Menurut Semuel, partisipasi aktif peserta Pemilu sangat penting dalam membantu mengurangi banjirnya disinformasi. Terlebih lagi, peserta Pemilu memiliki basis pendukung yang selalu mendapatkan berbagai informasi setiap harinya.
“Para peserta harus memiliki integritas karena jika tidak, pengikut mereka akan semakin kacau. Oleh karena itu, diperlukan saluran resmi dari para peserta sebagai referensi. Jika ada masalah, periksa dan tinjau informasinya,” katanya.
Semuel menilai hasil survei dari Centre for Strategic and International Studies (CSIS) dan Google Indonesia dapat menjadi referensi untuk menetapkan atau mengkaji ulang program yang ada di Kementerian Kominfo.

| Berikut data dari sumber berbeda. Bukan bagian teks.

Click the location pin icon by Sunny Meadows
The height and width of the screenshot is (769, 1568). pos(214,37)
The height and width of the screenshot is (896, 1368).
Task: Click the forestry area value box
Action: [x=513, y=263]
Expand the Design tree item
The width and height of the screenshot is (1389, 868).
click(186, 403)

“Saya sangat berterimakasih dengan hasil kajian ini. Mungkin kita bisa bekerja sama lebih dalam lagi. Karena ada banyak program terutama dalam pencegahan hoaks. Kita memiliki program literasi digital, mungkin program literasi digital kita perlu diperbaiki atau mungkin ada program lain yang perlu diperbaiki,” ujarnya.
Sebelumnya, Kepala Departemen Politik dan Perubahan Sosial CSIS, Arya Fernandes, menegaskan bahwa misinformasi sudah terjadi menjelang Pemilu 2024. Data mengenai penyebaran misinformasi tersebut didapatkan setelah mengamati penyebaran berita tentang Pemilu 2024.
“Kami melakukan observasi sederhana dan mendeteksi bahwa penyebaran misinformasi sudah dimulai. Meskipun penyebaran misinformasi masih rendah, tetapi sudah ada,” kata Arya.
Ia juga menyoroti kasus misinformasi yang terjadi pada Pemilu 2014 dan 2019. Misinformasi tersebut lebih banyak ditujukan kepada Jokowi, bahkan sampai menciptakan polarisasi di masyarakat.
“Pada Pemilu 2014 dan 2019, penyebaran informasi sangat tinggi, dan polarisasi di masyarakat juga tinggi. Saat itu, Pak Jokowi menjadi sasaran misinformasi paling banyak,” ujarnya.
Arya juga menjelaskan bahwa CSIS mendapatkan data tentang misinformasi melalui mesin pencarian Google, yaitu melalui fitur Google Trends untuk melihat isu yang paling banyak dicari oleh masyarakat. “Kami melihat seberapa besar isu tersebut mencuat melalui Google Trends. Pencarian masyarakat mulai menunjukkan penurunan pada bulan Maret-Mei 2023, namun meningkat pada bulan Juni karena isu pemilu didorong oleh manuver politik Presiden Jokowi,” kata Arya.